Jordan Matelsky edited this page May 3, 2022 · 4 revisions

At this time, all backends support all features. You do not need to interact directly with a backend beyond specifying one for your Grand Graph objects:

import grand
from grand.backends import SQLBackend

grand.Graph(backend=SQLBackend())

There are currently four supported backends:

NetworkXBackend

import grand
from grand.backends import NetworkXBackend

grand.Graph(backend=NetworkXBackend())

If you're aiming for performance, you can most likely ignore this one; this is a backend that simply passes all operations through to a NetworkX graph.

Best For:

This is most relevant for performance benchmarking and feature-consistency checks.

Warnings:

None

DataFrameBackend

import grand
from grand.backends import DataFrameBackend

grand.Graph(backend=DataFrameBackend())

Data operations are performed on pandas-like dataframes.

Best For:

Because the data never leave dataframe format, you can use dask.dataframes or modin.pandas.dataframes in order to improve distributed computing capabilities.

Warnings:

None

NetworkitBackend

import grand
from grand.backends.networkit import NetworkitBackend

grand.Graph(backend=NetworkitBackend())

This backend uses the Networkit library as a basis for a graph. Because networkit does not support metadata or named nodes, a separate metadata store is also employed to keep track of this information.

Best For:

Manipulating or creating a graph using other library dialects, and then ejecting the backend graph to run high-speed, performant graph algorithms.

Warnings

No native metadata support, so there is some overhead when generating edges and nodes in order to index them in a separate datastore.

IGraphBackend

import grand
from grand.backends.igraph import IGraphBackend

grand.Graph(backend=IGraphBackend())

This backend uses the igraph-python library as a basis for a graph.

Best For:

Manipulating or creating a graph using other library dialects, and then ejecting the backend graph to run high-speed, performant graph algorithms.

Warnings

Note that metadata and named-node support in IGraph is not perfect, and you may encounter bizarre behavior if many of your nodes have the same names. There is a slight overhead for indexing operations on named nodes.

SQLBackend

import grand
from grand.backends import SQLBackend

grand.Graph(backend=SQLBackend())

This backend relays operations to a SQL database. Interestingly, it is faster to ingest data into the SQLBackend than into the NetworkXBackend, so for large data ingests from an edgelist, it may be advantageous to use a SQLBackend instead of vanilla NetworkX, even if you don't care about other Grand features.

Best For:

Quick ingests of data and fast operations on the structure of a graph out-of-memory.

Warnings:

Data IO is slower and highly dependent upon where the SQL database lives: If you're using a file on disk (sqlite):

import grand
from grand.backends import SQLBackend

grand.Graph(backend=SQLBackend("sqlite:///my-file.db"))

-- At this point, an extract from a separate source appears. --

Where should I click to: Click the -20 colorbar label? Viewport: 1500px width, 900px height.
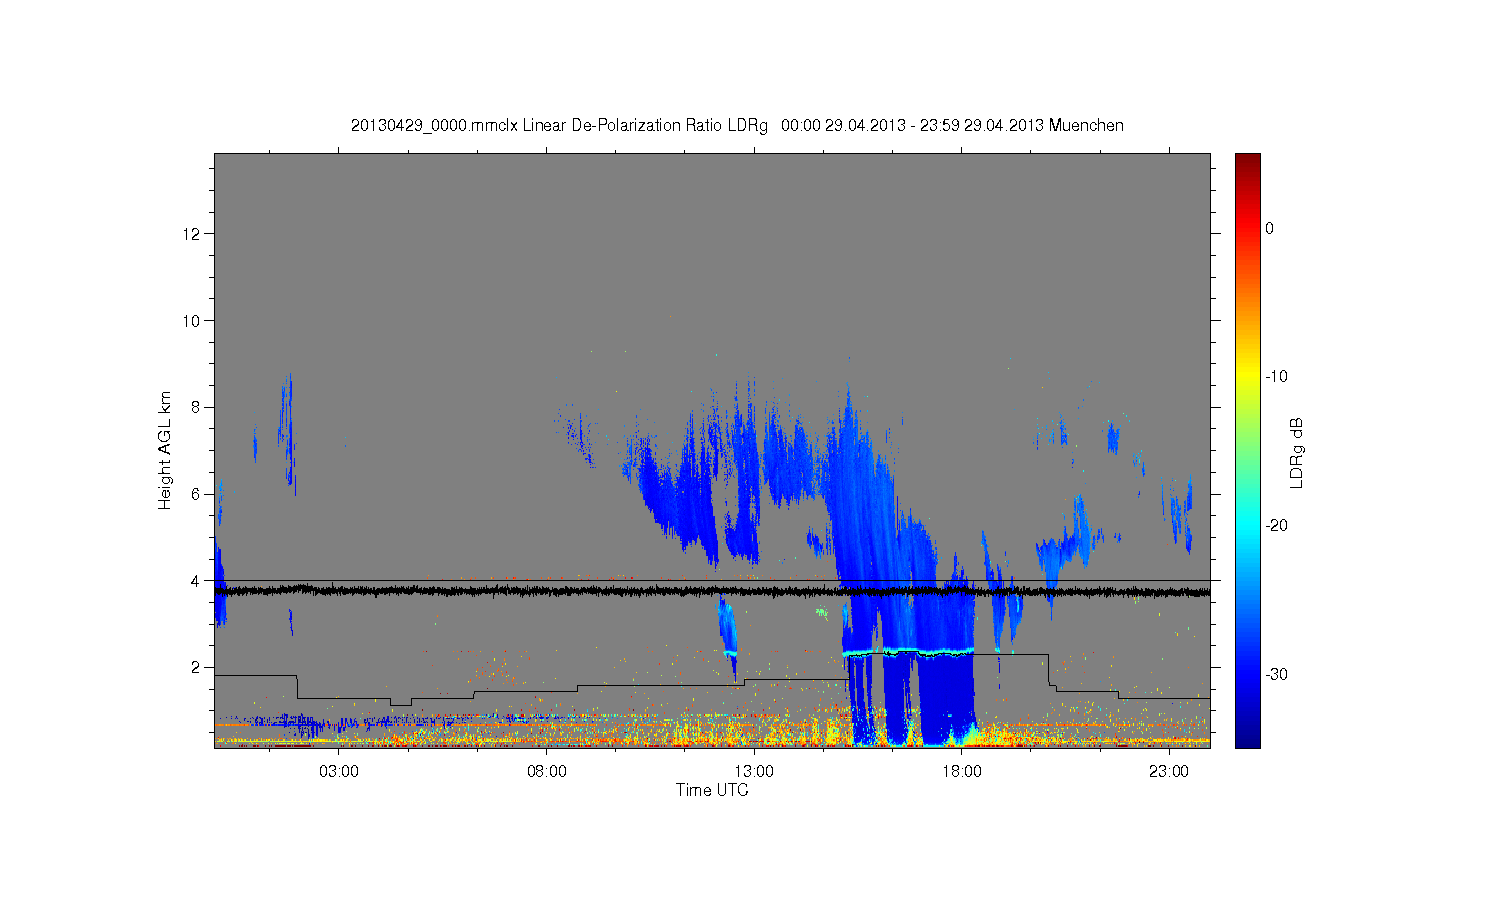1276,526
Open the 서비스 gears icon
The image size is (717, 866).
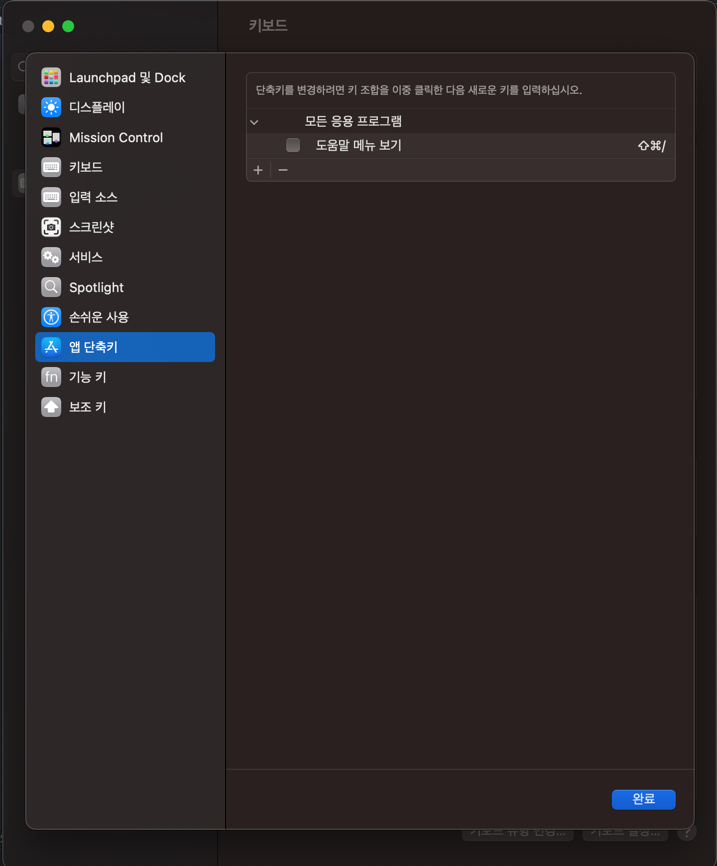pos(51,257)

...you may find that the operations are slower than if you're using a true SQL database service, or an in-memory sqlite (indicated by passing no string to the SQLBackend constructor).

DynamoDBBackend

import grand
from grand.backends import DynamoDBBackend

grand.Graph(backend=DynamoDBBackend())

This backend relays operations to a DynamoDB database. All metadata attributes are "promoted" to top-level attributes in the table, so DynamoDB scan and query operations work on any metadata attribute in your nodes or edges. This means that even on Very Large Graphs, attribute queries are still quite speedy.

Best For:

Extremely large graphs (>10s of GB to TB). Also perfect for compatibility with GrandIso-Cloud, which is arguably the fastest subgraph monomorphism library for graphs of this size.

Warnings:

All data IO is done in single atomic calls to the server, so adding a billion edges takes a long time. Fixes for this are currently under experimentation.